Evidence for Energy Supply by Active Region Spicules to the Solar Atmosphere

TL;DR

This study uses high-resolution solar observations to analyze active region spicules, revealing coherent oscillations and phase speeds that suggest they contribute to heating the solar atmosphere and supplying energy to the solar wind.

Contribution

It provides new evidence of coherent waves in spicules and quantifies their phase speeds, supporting their role in solar atmospheric heating and wind energy supply.

Findings

Detected coherent oscillations at around 5.5 mHz in spicules.

Measured phase speeds increasing from 250 to 425 km/s with height.

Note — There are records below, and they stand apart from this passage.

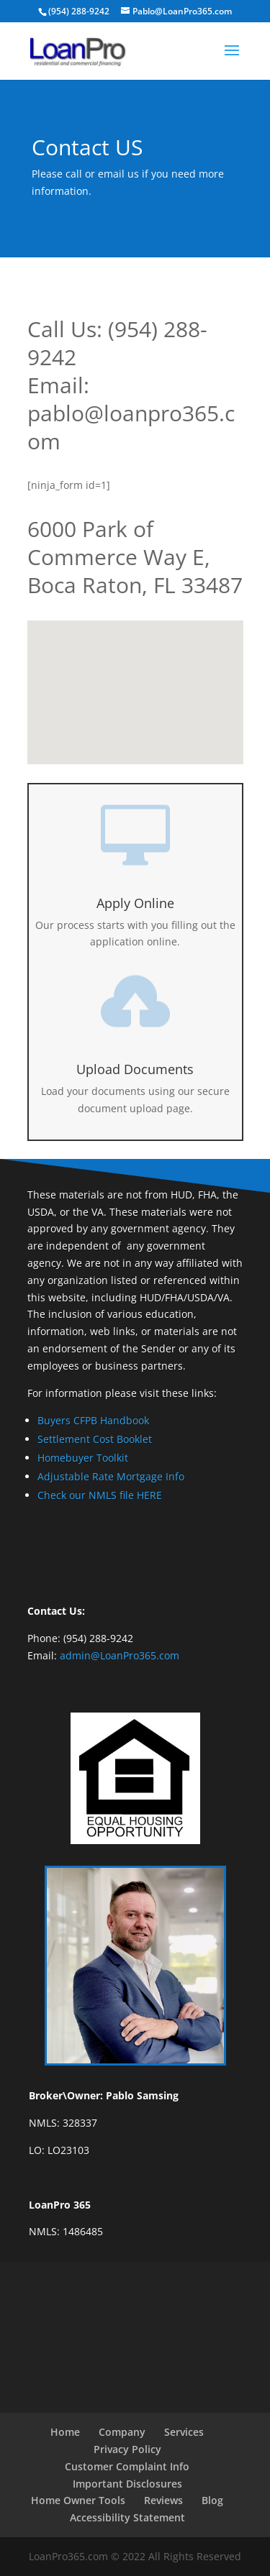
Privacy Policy (127, 2449)
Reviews (163, 2500)
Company (122, 2432)
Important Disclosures (127, 2483)
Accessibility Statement (127, 2517)
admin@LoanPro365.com (119, 1655)
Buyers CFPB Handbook (93, 1420)
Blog (212, 2500)
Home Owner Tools (78, 2500)
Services (184, 2432)
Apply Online (135, 903)
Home (65, 2432)
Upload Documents (135, 1069)
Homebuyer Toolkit (82, 1458)
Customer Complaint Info (127, 2466)
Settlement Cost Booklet (94, 1439)
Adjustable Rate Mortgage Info (110, 1476)
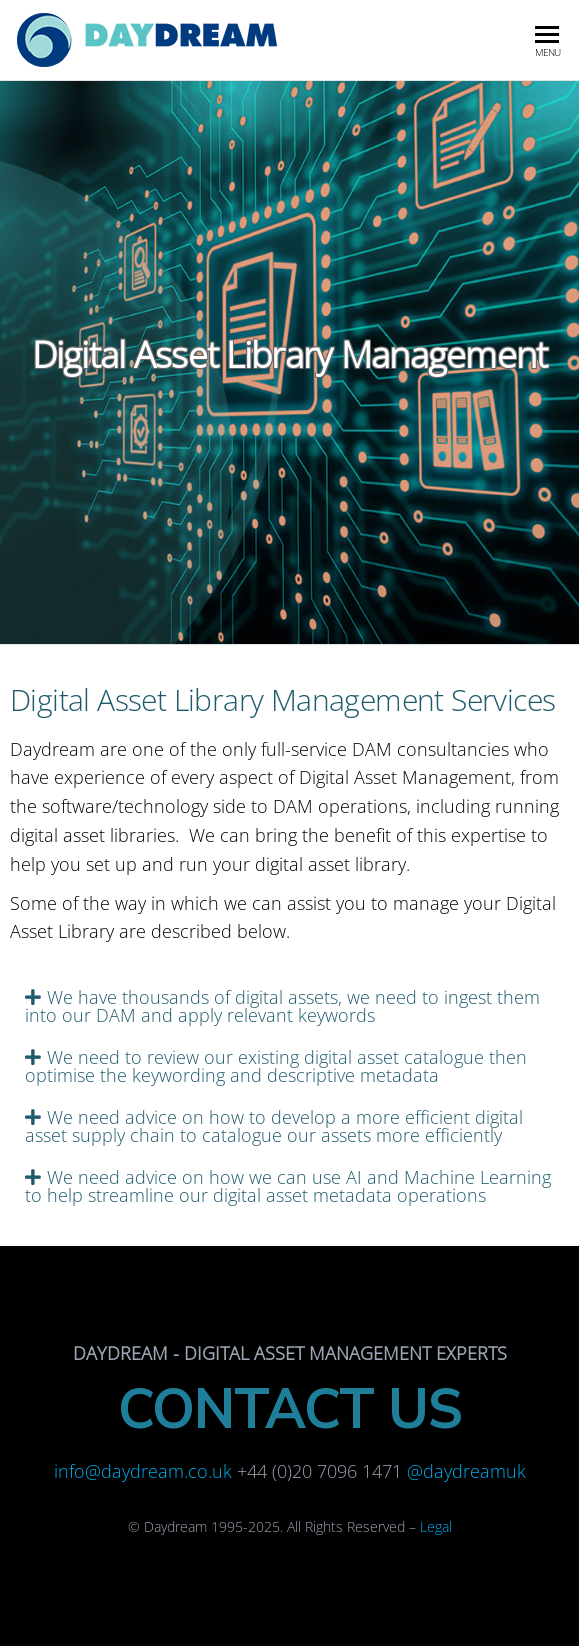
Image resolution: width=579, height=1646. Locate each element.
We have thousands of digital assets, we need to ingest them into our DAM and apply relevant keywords (282, 1006)
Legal (436, 1526)
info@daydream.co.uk (143, 1471)
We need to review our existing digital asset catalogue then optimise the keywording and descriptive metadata (276, 1066)
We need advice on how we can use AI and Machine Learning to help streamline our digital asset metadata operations (288, 1186)
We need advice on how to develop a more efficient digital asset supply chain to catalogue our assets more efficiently (274, 1126)
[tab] (289, 1006)
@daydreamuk (466, 1471)
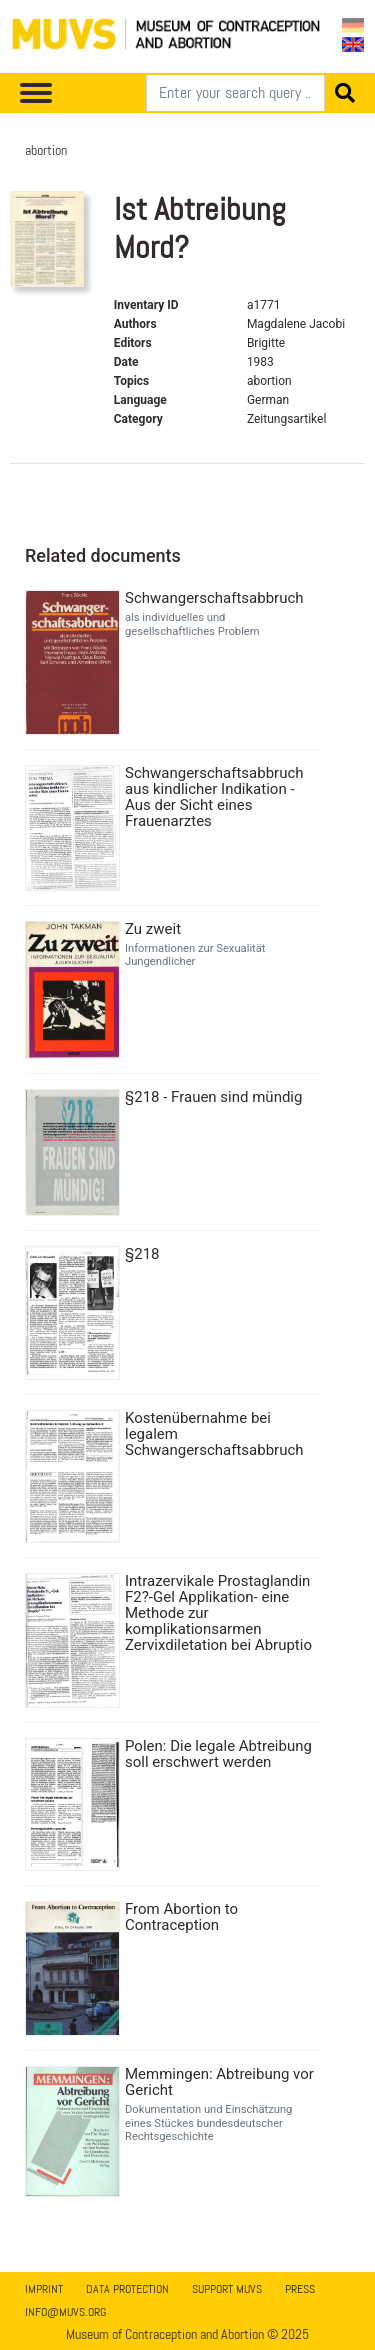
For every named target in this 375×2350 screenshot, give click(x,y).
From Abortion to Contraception (181, 1917)
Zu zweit (153, 929)
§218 (142, 1254)
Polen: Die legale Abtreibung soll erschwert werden (218, 1754)
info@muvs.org (65, 2312)
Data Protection (127, 2289)
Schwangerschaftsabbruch (214, 598)
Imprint (44, 2289)
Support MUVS (227, 2289)
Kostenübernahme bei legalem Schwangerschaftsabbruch (214, 1434)
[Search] (235, 93)
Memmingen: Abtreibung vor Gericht (219, 2082)
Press (300, 2289)
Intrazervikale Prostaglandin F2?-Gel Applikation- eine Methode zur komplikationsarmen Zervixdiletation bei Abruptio (218, 1613)
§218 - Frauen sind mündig (213, 1097)
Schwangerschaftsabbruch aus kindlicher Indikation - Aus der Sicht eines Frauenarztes (214, 797)
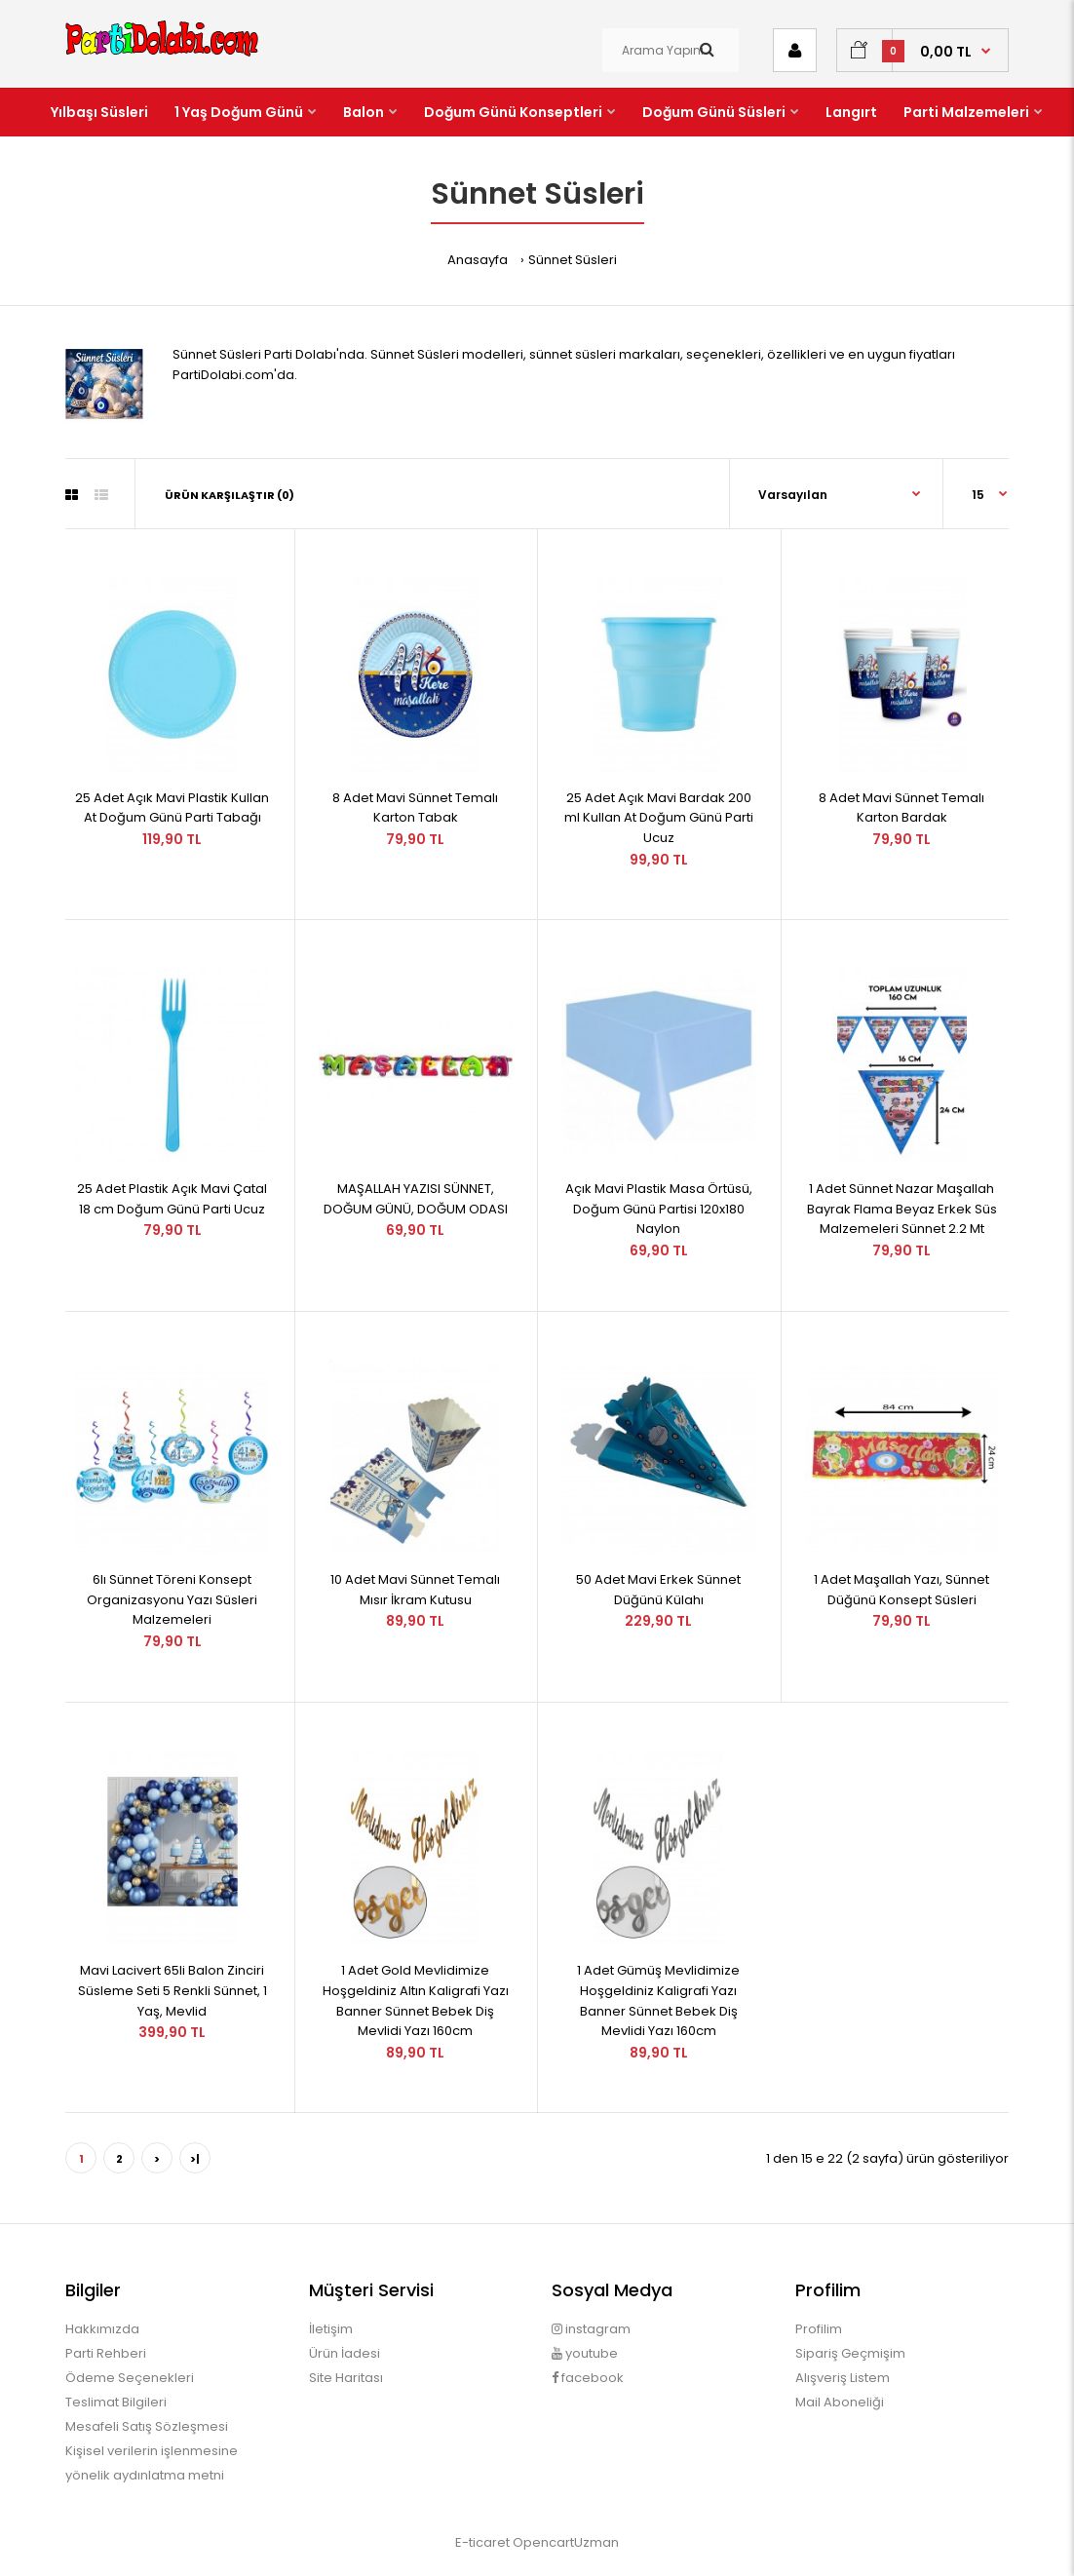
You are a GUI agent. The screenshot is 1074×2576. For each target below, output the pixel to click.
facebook (588, 2377)
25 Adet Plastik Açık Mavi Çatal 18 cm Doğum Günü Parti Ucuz (172, 1198)
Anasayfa (477, 259)
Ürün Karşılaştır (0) (229, 495)
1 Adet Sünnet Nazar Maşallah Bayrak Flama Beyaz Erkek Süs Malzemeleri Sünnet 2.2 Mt (902, 1209)
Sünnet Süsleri (572, 259)
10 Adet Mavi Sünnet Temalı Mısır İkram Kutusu (415, 1589)
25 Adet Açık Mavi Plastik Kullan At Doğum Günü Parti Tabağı (172, 807)
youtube (585, 2353)
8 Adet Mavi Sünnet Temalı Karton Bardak (901, 807)
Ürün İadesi (344, 2353)
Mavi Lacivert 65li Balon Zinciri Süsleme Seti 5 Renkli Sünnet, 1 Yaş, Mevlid (172, 1990)
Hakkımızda (102, 2329)
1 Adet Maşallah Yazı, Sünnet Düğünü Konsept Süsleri (901, 1589)
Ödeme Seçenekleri (129, 2377)
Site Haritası (346, 2377)
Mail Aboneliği (839, 2402)
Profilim (818, 2329)
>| (195, 2159)
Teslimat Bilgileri (116, 2402)
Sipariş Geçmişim (850, 2353)
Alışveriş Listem (842, 2377)
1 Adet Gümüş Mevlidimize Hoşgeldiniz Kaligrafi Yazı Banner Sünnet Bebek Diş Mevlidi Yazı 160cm (658, 2000)
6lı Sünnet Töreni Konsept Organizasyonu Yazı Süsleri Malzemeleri (172, 1600)
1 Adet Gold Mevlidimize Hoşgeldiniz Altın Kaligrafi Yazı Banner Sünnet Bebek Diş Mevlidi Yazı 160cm (416, 2000)
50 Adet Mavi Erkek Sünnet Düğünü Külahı (658, 1589)
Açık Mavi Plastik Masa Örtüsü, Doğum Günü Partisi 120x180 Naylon (658, 1209)
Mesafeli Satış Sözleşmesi (146, 2426)
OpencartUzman (566, 2542)
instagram (591, 2329)
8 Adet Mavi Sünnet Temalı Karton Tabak (415, 807)
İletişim (331, 2329)
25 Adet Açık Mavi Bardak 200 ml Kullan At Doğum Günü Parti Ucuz (658, 818)
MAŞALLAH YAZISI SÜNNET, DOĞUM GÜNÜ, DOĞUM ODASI (416, 1198)
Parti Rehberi (105, 2353)
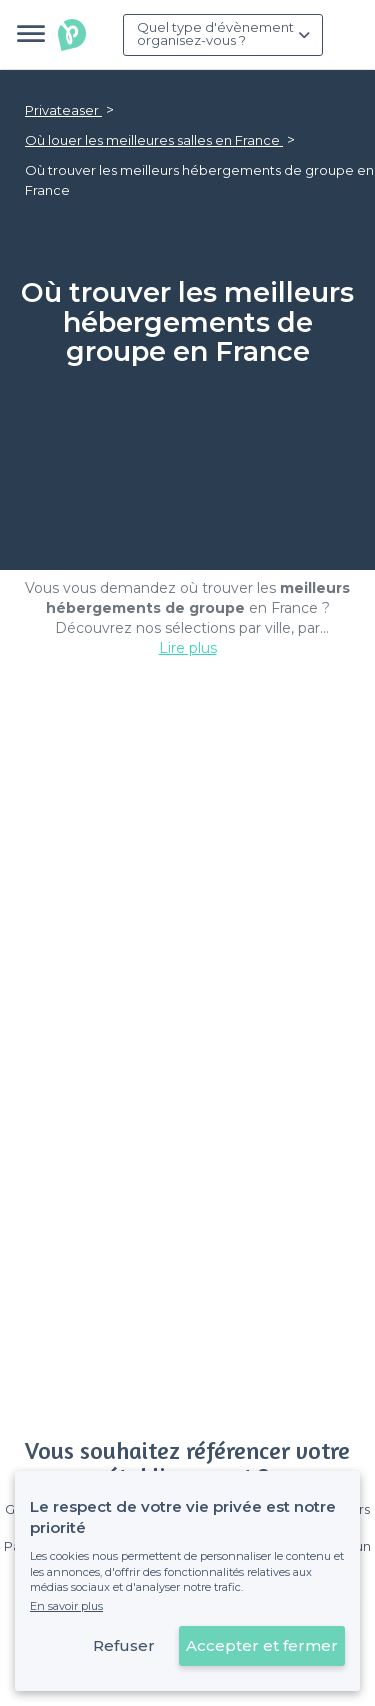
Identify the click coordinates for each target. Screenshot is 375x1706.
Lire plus (188, 648)
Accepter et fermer (262, 1645)
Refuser (124, 1645)
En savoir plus (66, 1606)
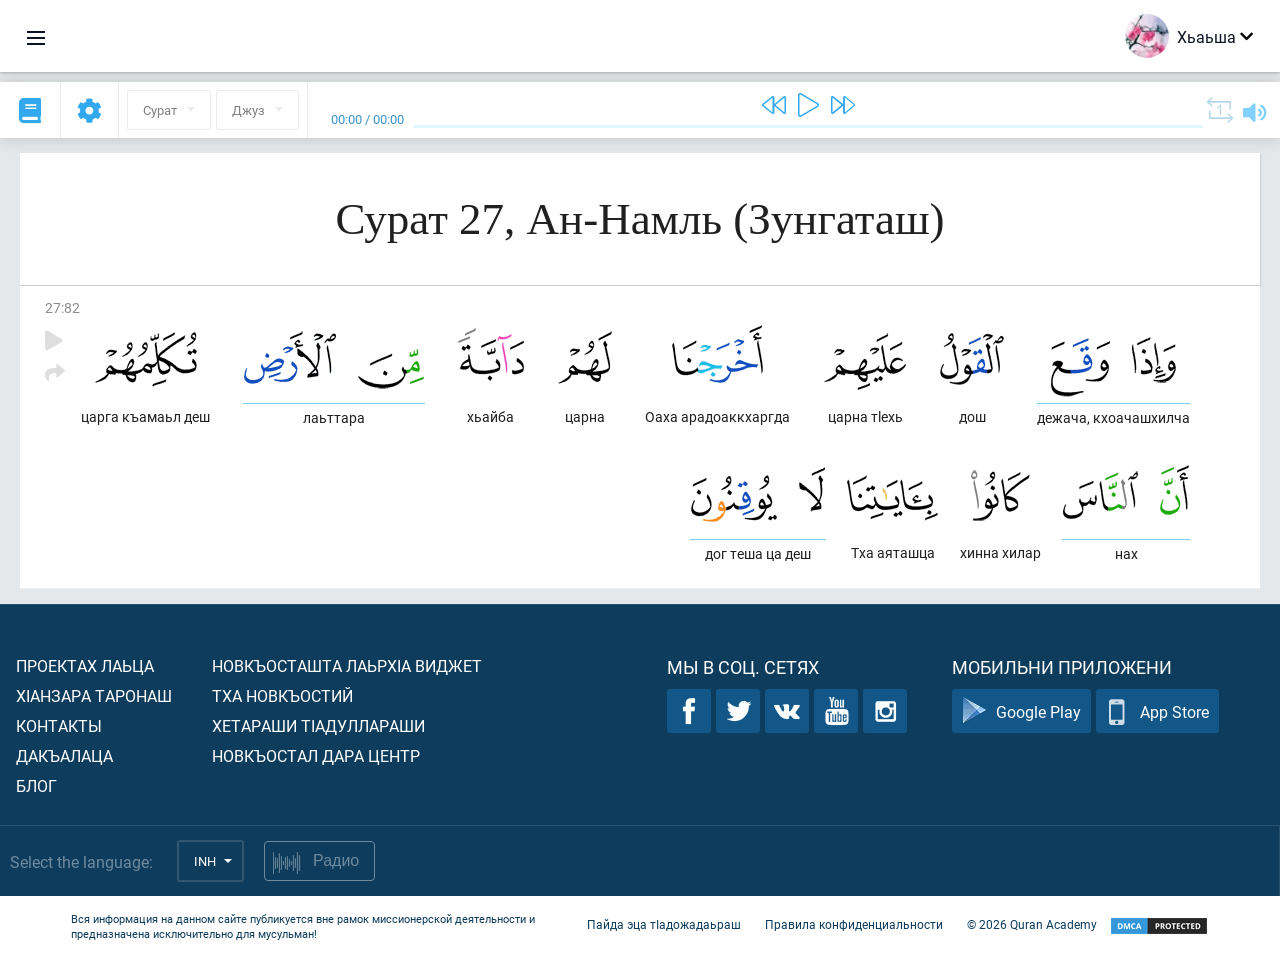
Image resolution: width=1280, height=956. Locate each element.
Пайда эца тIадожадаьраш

Identified dominant frequencies in the 2-8 mHz range.

Abstract

We investigate the role of active region spicules in the mass balance of the solar wind and energy supply for heating the solar atmosphere. We use high cadence observations from the Solar Optical Telescope (SOT) onboard the Hinode satellite in the Ca II H line filter obtained on 26 January 2007. The observational technique provides the high spatio-temporal resolution required to detect fine structures such as spicules. We apply Fourier power spectrum and wavelet analysis to SOT/Hinode time series of an active region data to explore the existence of coherent intensity oscillations. The presence of coherent waves could be an evidence for energy transport to heat the solar atmosphere. Using time series, we measure the phase difference between two intensity profiles obtained at two different heights, which gives information about the phase difference between oscillations at those heights as a function of frequency. The results of a fast Fourier transform (FFT) show peaks in the power spectrum at frequencies in the range from 2 to 8 mHz at four different heights (above the limb), while the wavelet analysis indicate dominant frequencies similar to those of the Fourier power spectrum results. A coherency study indicates the presence of coherent oscillations at about 5.5 mHz (3 min). We measure mean phase speeds in the range 250 to 425 km/s increasing with height.